Em outras cidades, o Zé Ninguém ganhou. Se os resultados fossem levados às últimas consequências, em São Paulo, a Prefeitura ficaria vazia por quatro anos, pois Ninguém teve mais votos que o neotucano João Dória. No Rio de Janeiro, brancos e nulos são quase o dobro de votos que recebeu o universal Crivella, que passou para o segundo turno em primeiro lugar. Em Curitiba, Belém, Porto Alegre, Belo Horizonte, Ribeirão Preto, Campinas e Santo André, os fantasmas também teriam ganhado as prefeituras.
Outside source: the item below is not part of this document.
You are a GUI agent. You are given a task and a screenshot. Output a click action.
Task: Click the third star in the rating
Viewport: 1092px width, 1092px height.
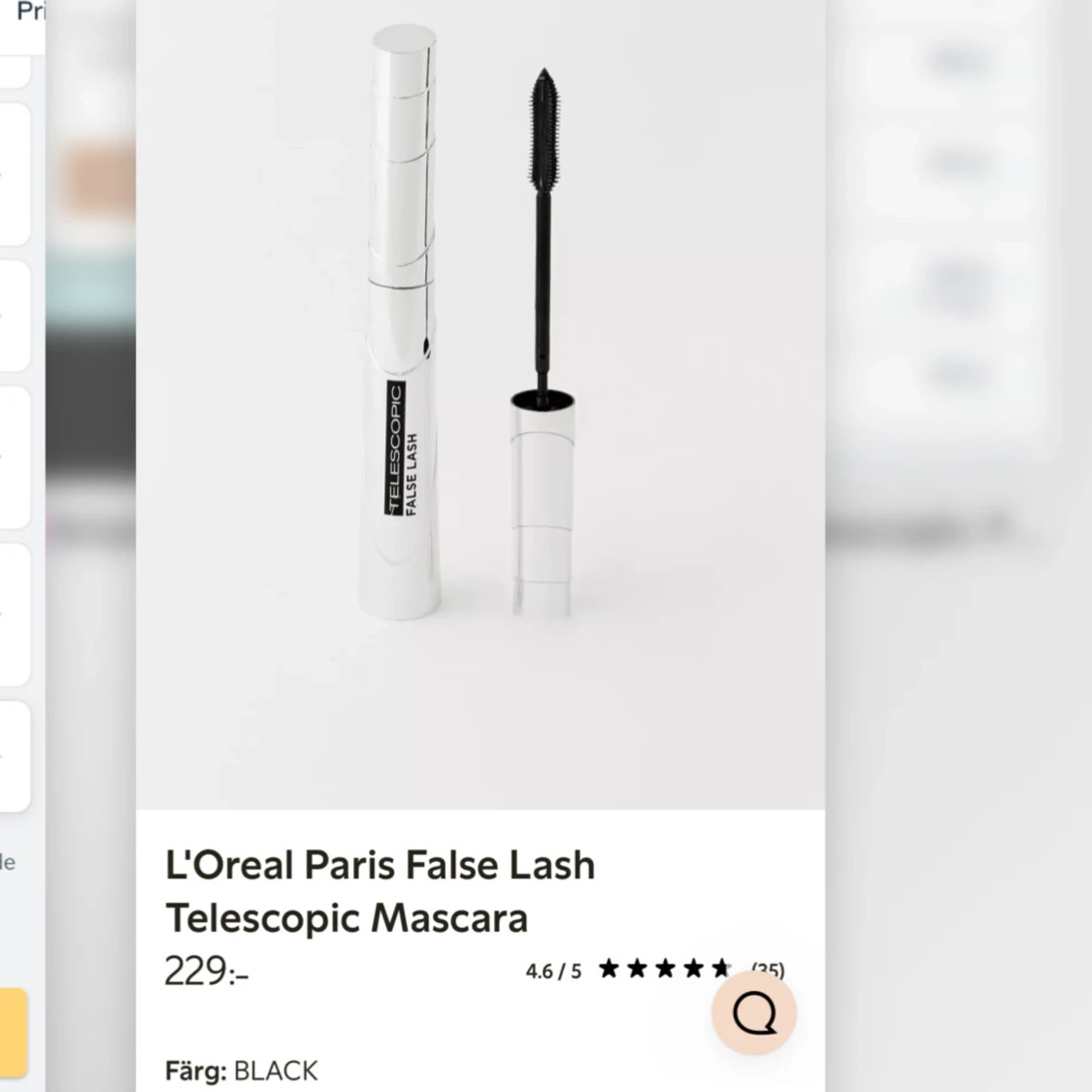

Que significa isso? Significa que a conversa fiada da politicagem não desce mais. Significa que a Justiça Eleitoral pode gastar todo seu latim dizendo que as pessoas “têm de votar em alguém”. Acabou. Ninguém mais cai nessa esparrela.

Sabe-se bem que, contados os votos e aclamados os eleitos, beijinho, beijinho, tchau, tchau. Mas, mesmo depois dos eventos deste ano, tem político achando que tudo continua como antes no quartel de Abrantes. Mudou, e vossas senhorias têm de levar em conta que governarão com apoio de, no máximo, um quarto do eleitorado, um terço, não mais que isso. Conversinha mole de legitimidade e representação popular não se justifica mais. A classe política afastou-se do povo; agora, o povo afasta-se ainda mais dela. Ele descobriu que é o Estado que o impede de crescer, que lhe empata a vida com mil leis ridículas, discussões inócuas e asfixia econômica; o povo optou por viver ignorando o Estado, dando de ombros. O que é bom e ruim.

É bom porque as pessoas acham que o Estado lhes deve tudo, como a mãe a um filho mimado; estão aprendendo que a vida é mais que esperar a boa vontade de quem assenta as nádegas no trono. Estão simplesmente vivendo sem pedir autorização ao Estado (que sacrilégio!). O lado ruim é que, sem fiscalização, as ratazanas gordas, de todos os matizes partidários, se locupletam no poder e no erário…

Bom ou mau, é o que aí está. E é um aviso. Os prefeitos eleitos e os senhores vereadores que não façam ouvidos moucos, pois há gente de olho; poucos, sim, mas atentos e valentes. O Brasil não é mais a casa da mãe Joana que foi desde 1985, o oba-oba da Nova República. A Nova República acabou, e Ninguém é dono do que sobrou.


Publicado na Tribuna Araraquara de 6/10/2016.